| Action item |
Please print out every entry below, verbatim.

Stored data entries
BEGIN

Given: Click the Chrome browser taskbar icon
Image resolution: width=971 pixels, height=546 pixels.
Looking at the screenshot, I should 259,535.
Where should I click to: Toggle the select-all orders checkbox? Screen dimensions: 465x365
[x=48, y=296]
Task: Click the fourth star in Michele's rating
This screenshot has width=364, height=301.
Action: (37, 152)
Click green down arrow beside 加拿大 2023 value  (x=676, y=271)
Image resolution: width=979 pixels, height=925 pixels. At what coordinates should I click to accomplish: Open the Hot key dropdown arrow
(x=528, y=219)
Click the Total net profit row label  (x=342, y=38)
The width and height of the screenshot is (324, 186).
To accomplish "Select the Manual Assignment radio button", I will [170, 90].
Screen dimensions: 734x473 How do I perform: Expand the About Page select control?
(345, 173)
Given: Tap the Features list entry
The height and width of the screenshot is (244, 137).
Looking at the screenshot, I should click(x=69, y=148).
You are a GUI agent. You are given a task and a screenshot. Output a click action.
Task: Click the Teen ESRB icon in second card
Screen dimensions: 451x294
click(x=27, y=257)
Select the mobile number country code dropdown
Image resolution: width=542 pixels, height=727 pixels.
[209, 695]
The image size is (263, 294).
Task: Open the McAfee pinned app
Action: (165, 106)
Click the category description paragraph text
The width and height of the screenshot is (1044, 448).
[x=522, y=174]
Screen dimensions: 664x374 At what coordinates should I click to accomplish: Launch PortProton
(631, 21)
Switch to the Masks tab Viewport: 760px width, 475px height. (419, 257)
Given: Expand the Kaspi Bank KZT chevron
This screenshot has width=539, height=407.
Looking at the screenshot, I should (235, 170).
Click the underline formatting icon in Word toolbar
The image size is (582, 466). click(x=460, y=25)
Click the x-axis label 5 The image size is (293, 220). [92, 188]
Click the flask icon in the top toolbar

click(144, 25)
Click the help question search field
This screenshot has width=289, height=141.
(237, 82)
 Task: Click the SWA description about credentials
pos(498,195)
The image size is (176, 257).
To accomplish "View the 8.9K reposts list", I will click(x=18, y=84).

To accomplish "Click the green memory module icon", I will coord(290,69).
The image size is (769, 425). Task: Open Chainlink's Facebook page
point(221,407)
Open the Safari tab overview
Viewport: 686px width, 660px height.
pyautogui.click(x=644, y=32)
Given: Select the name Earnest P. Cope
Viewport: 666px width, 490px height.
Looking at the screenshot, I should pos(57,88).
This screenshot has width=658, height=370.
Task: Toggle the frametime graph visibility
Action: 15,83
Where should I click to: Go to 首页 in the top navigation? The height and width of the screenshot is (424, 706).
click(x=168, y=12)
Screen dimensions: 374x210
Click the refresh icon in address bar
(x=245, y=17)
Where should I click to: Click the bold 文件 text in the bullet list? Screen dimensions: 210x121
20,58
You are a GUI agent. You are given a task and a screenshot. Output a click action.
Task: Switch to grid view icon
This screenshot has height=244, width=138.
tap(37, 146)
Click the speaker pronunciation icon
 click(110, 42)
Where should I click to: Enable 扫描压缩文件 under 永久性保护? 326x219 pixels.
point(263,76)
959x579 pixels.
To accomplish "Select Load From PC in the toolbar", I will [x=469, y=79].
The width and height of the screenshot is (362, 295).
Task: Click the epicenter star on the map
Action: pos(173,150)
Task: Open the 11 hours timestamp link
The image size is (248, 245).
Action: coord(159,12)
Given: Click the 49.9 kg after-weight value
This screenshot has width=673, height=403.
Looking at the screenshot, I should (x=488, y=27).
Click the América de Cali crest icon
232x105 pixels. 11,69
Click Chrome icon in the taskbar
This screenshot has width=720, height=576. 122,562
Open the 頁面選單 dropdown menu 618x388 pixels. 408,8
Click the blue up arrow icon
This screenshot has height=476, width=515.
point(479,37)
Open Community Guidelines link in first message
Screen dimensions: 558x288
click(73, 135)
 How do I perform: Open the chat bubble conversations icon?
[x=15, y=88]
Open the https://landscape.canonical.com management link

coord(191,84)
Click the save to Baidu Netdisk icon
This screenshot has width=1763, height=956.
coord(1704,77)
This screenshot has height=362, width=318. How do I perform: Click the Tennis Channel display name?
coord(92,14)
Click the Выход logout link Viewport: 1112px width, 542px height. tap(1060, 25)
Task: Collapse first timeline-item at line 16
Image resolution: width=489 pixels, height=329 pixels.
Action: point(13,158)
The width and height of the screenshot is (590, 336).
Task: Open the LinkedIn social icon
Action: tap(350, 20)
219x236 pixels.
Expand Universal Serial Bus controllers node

END

| Written response |
Given: Click the Chrome browser taskbar icon
Image resolution: width=971 pixels, height=546 pixels.
Looking at the screenshot, I should 259,535.
Where should I click to: Toggle the select-all orders checkbox? Screen dimensions: 465x365
[x=48, y=296]
Task: Click the fourth star in Michele's rating
This screenshot has width=364, height=301.
Action: (37, 152)
Click green down arrow beside 加拿大 2023 value  (x=676, y=271)
Image resolution: width=979 pixels, height=925 pixels. At what coordinates should I click to accomplish: Open the Hot key dropdown arrow
(x=528, y=219)
Click the Total net profit row label  (x=342, y=38)
The width and height of the screenshot is (324, 186).
To accomplish "Select the Manual Assignment radio button", I will [170, 90].
Screen dimensions: 734x473 How do I perform: Expand the About Page select control?
(345, 173)
Given: Tap the Features list entry
The height and width of the screenshot is (244, 137).
Looking at the screenshot, I should click(x=69, y=148).
You are a GUI agent. You are given a task and a screenshot. Output a click action.
Task: Click the Teen ESRB icon in second card
Screen dimensions: 451x294
click(x=27, y=257)
Select the mobile number country code dropdown
Image resolution: width=542 pixels, height=727 pixels.
[209, 695]
The image size is (263, 294).
Task: Open the McAfee pinned app
Action: (165, 106)
Click the category description paragraph text
The width and height of the screenshot is (1044, 448).
[x=522, y=174]
Screen dimensions: 664x374 At what coordinates should I click to accomplish: Launch PortProton
(631, 21)
Switch to the Masks tab Viewport: 760px width, 475px height. (419, 257)
Given: Expand the Kaspi Bank KZT chevron
This screenshot has width=539, height=407.
Looking at the screenshot, I should (235, 170).
Click the underline formatting icon in Word toolbar
The image size is (582, 466). click(x=460, y=25)
Click the x-axis label 5 The image size is (293, 220). [92, 188]
Click the flask icon in the top toolbar

click(144, 25)
Click the help question search field
This screenshot has width=289, height=141.
(237, 82)
 Task: Click the SWA description about credentials
pos(498,195)
The image size is (176, 257).
To accomplish "View the 8.9K reposts list", I will click(x=18, y=84).

To accomplish "Click the green memory module icon", I will coord(290,69).
The image size is (769, 425). Task: Open Chainlink's Facebook page
point(221,407)
Open the Safari tab overview
Viewport: 686px width, 660px height.
pyautogui.click(x=644, y=32)
Given: Select the name Earnest P. Cope
Viewport: 666px width, 490px height.
Looking at the screenshot, I should pos(57,88).
This screenshot has width=658, height=370.
Task: Toggle the frametime graph visibility
Action: 15,83
Where should I click to: Go to 首页 in the top navigation? The height and width of the screenshot is (424, 706).
click(x=168, y=12)
Screen dimensions: 374x210
Click the refresh icon in address bar
(x=245, y=17)
Where should I click to: Click the bold 文件 text in the bullet list? Screen dimensions: 210x121
20,58
You are a GUI agent. You are given a task and a screenshot. Output a click action.
Task: Switch to grid view icon
This screenshot has height=244, width=138.
tap(37, 146)
Click the speaker pronunciation icon
 click(110, 42)
Where should I click to: Enable 扫描压缩文件 under 永久性保护? 326x219 pixels.
point(263,76)
959x579 pixels.
To accomplish "Select Load From PC in the toolbar", I will [x=469, y=79].
The width and height of the screenshot is (362, 295).
Task: Click the epicenter star on the map
Action: pos(173,150)
Task: Open the 11 hours timestamp link
The image size is (248, 245).
Action: coord(159,12)
Given: Click the 49.9 kg after-weight value
This screenshot has width=673, height=403.
Looking at the screenshot, I should (x=488, y=27).
Click the América de Cali crest icon
232x105 pixels. 11,69
Click Chrome icon in the taskbar
This screenshot has width=720, height=576. 122,562
Open the 頁面選單 dropdown menu 618x388 pixels. 408,8
Click the blue up arrow icon
This screenshot has height=476, width=515.
point(479,37)
Open Community Guidelines link in first message
Screen dimensions: 558x288
click(73, 135)
 How do I perform: Open the chat bubble conversations icon?
[x=15, y=88]
Open the https://landscape.canonical.com management link

coord(191,84)
Click the save to Baidu Netdisk icon
This screenshot has width=1763, height=956.
coord(1704,77)
This screenshot has height=362, width=318. How do I perform: Click the Tennis Channel display name?
coord(92,14)
Click the Выход logout link Viewport: 1112px width, 542px height. tap(1060, 25)
Task: Collapse first timeline-item at line 16
Image resolution: width=489 pixels, height=329 pixels.
Action: point(13,158)
The width and height of the screenshot is (590, 336).
Task: Open the LinkedIn social icon
Action: tap(350, 20)
219x236 pixels.
Expand Universal Serial Bus controllers node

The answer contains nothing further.